[R-SIG-Finance] Where is my hedge ratio when testing for cointegration with Phillips-Ouliaris test?
Eric Zivot
ezivot at u.washington.edu
Mon Jan 9 23:35:51 CET 2012
For the hedge ratio, you need an estimate of the cointegrating vector
between the two series. When you use the PO cointegration test, the
cointegrating vector is estimated by ordinary least squares. However, except
in special cases the OLS estimate of the cointegrating vector has a finite
sample bias due to the dynamics in the data. It is preferred to use an
estimate of the cointegrating vector that is not subject to strong biases in
finite samples, such as the Stock-Watson dynamic OLS lead-lag estimator or
the Johansen MLE based on the VECM. The Johansen MLE has the advantage that
it is invariant to the normalization of the cointegrating vector (a subject
that Paul Teetor has discussed with his PCA estimator). OlS is not invariant
to normalization. You get different estimates of you regress y1 on y2 versus
if you regress y2 on y1. For Johansen, it doesn't matter.
Eric Zivot
Robert Richards Chaired Professor of Economics and Director of Outreach
Adjunct Professor of Finance
Adjunct Professor of Statistics
Adjunct Professor of Applied Mathematics
Department of Economics
Box 353330 email: ezivot at u.washington.edu
University of Washington phone: 206-543-6715
Seattle, WA 98195-3330
www: http://faculty.washington.edu/ezivot
-----Original Message-----
From: r-sig-finance-bounces at r-project.org
[mailto:r-sig-finance-bounces at r-project.org] On Behalf Of Mark Breman
Sent: Friday, January 06, 2012 12:09 PM
To: r-sig-finance at r-project.org
Subject: [R-SIG-Finance] Where is my hedge ratio when testing for
cointegration with Phillips-Ouliaris test?
Hello List,
I'm testing multivariate timeseries for cointegration using the
Phillips-Ouliaris test from package urca (ca.po) i.e:
############################################# start example
################################
> library(quantmod)
> library(urca)
>
> getSymbols(c('GLD', 'GDX'), from="2006-01-01")
[1] "GLD" "GDX"
>
> prices=na.omit(cbind(Ad(GLD), Ad(GDX)))
>
> summary(ca.po(coredata(prices), type='Pz'))
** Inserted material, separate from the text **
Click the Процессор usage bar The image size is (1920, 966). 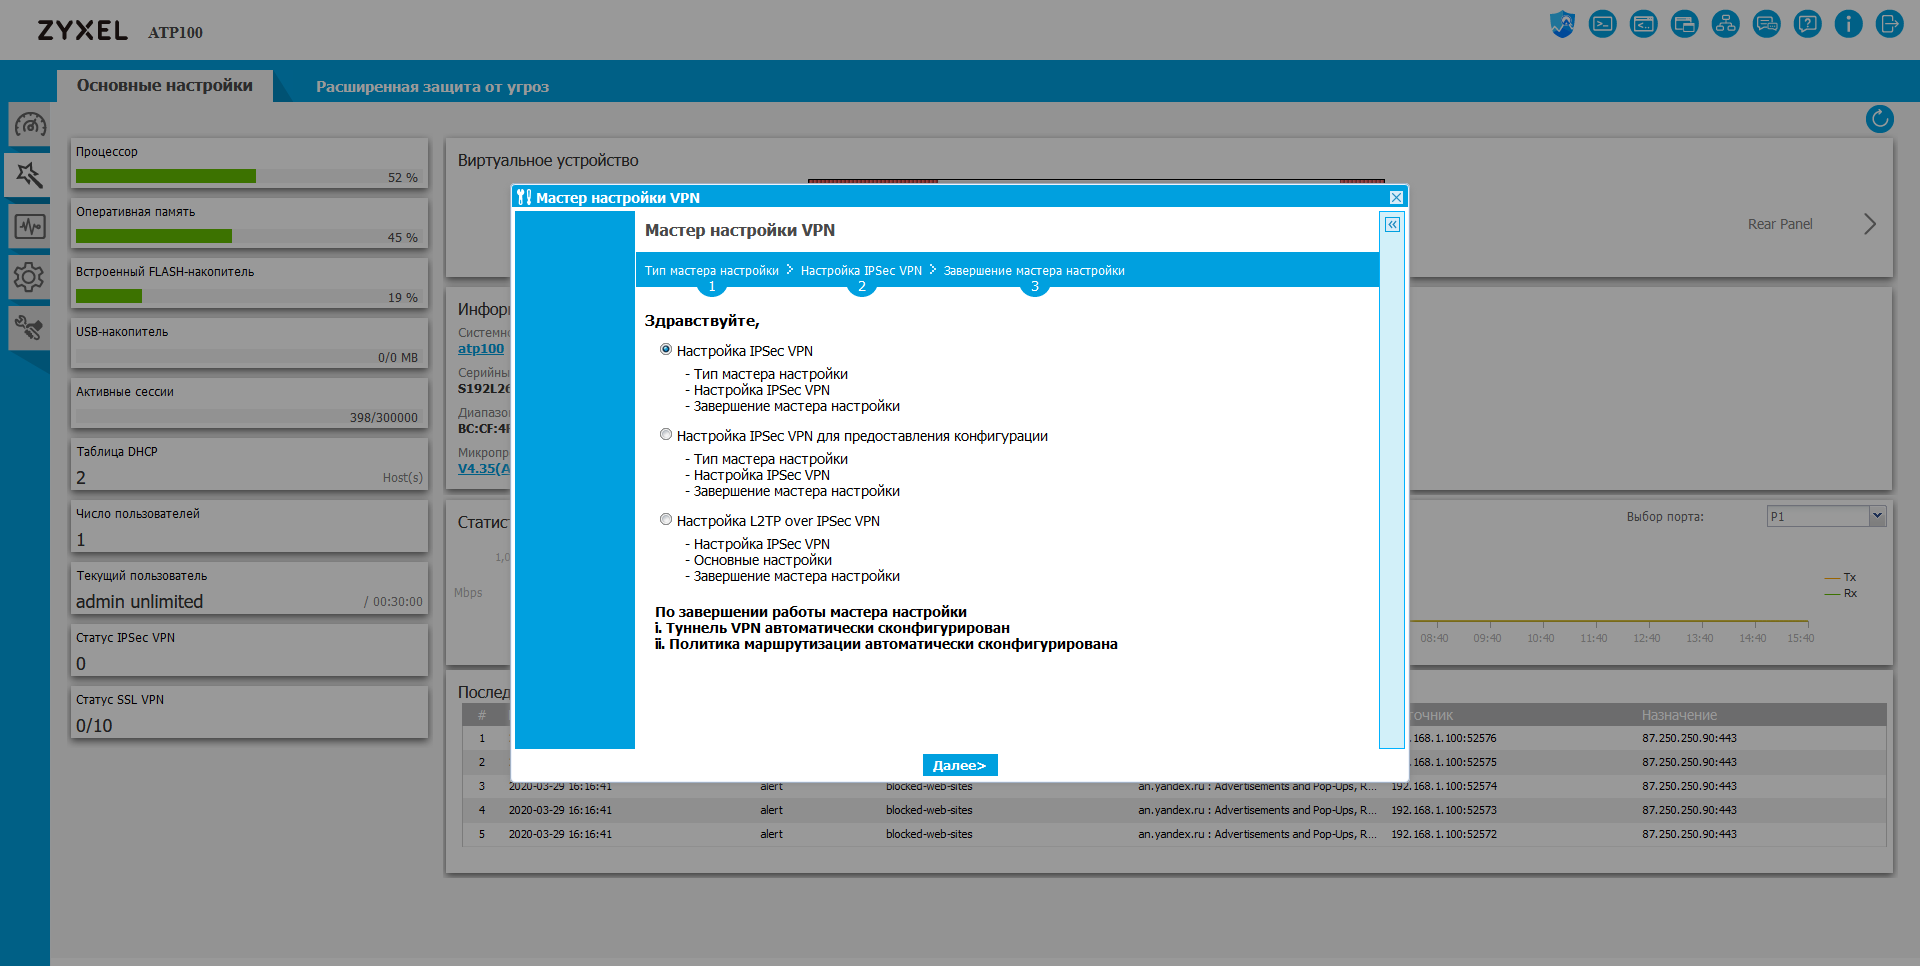pyautogui.click(x=247, y=177)
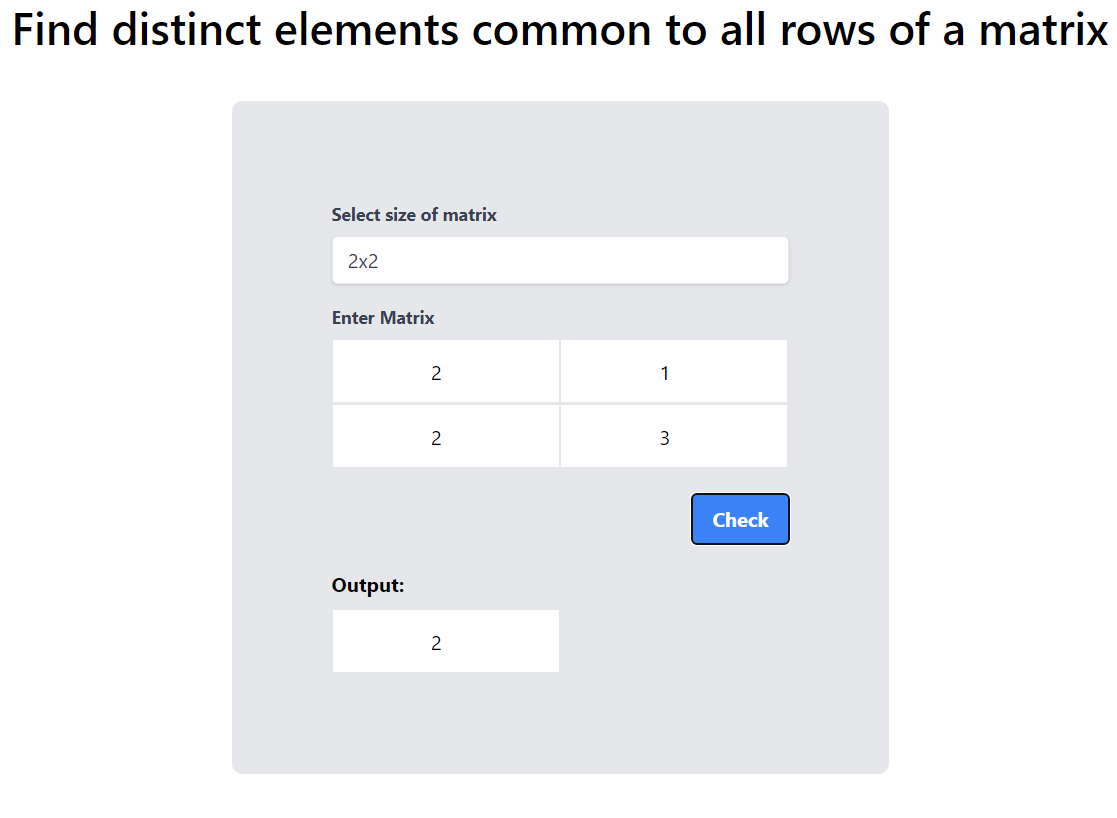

########################################
# Phillips and Ouliaris Unit Root Test #
########################################
Test of type Pz
detrending of series none
Response GLD.Adjusted :
Call:
lm(formula = GLD.Adjusted ~ zr - 1)
Residuals:
Min 1Q Median 3Q Max
-9.3422 -0.6212 0.0540 0.7783 8.6275
Coefficients:
Estimate Std. Error t value Pr(>|t|)
zrGLD.Adjusted 1.0004786 0.0020531 487.295 <2e-16 ***
zrGDX.Adjusted 0.0001917 0.0047246 0.041 0.968
---
Signif. codes: 0 *** 0.001 ** 0.01 * 0.05 . 0.1 1
Residual standard error: 1.44 on 1414 degrees of freedom Multiple R-squared:
0.9998, Adjusted R-squared: 0.9998
F-statistic: 3.78e+06 on 2 and 1414 DF, p-value: < 2.2e-16
Response GDX.Adjusted :
Call:
lm(formula = GDX.Adjusted ~ zr - 1)
Residuals:
Min 1Q Median 3Q Max
-5.0164 -0.6497 0.0160 0.7325 4.7142
Coefficients:
Estimate Std. Error t value Pr(>|t|)
zrGLD.Adjusted 0.001727 0.001608 1.074 0.283
zrGDX.Adjusted 0.996047 0.003701 269.116 <2e-16 ***
---
Signif. codes: 0 *** 0.001 ** 0.01 * 0.05 . 0.1 1
Residual standard error: 1.128 on 1414 degrees of freedom Multiple
R-squared: 0.9994, Adjusted R-squared: 0.9994
F-statistic: 1.162e+06 on 2 and 1414 DF, p-value: < 2.2e-16
Value of test-statistic is: 11.1864
Critical values of Pz are:
10pct 5pct 1pct
critical values 33.9267 40.8217 55.1911
########################## end example ################################
Now my question is where is my hedge ratio? The estimates (coefficients)
don't look at all usable.
Do i have to do a manual OLS regression to get the hedge ratio or is it
hidden somewhere in the ca.po test results?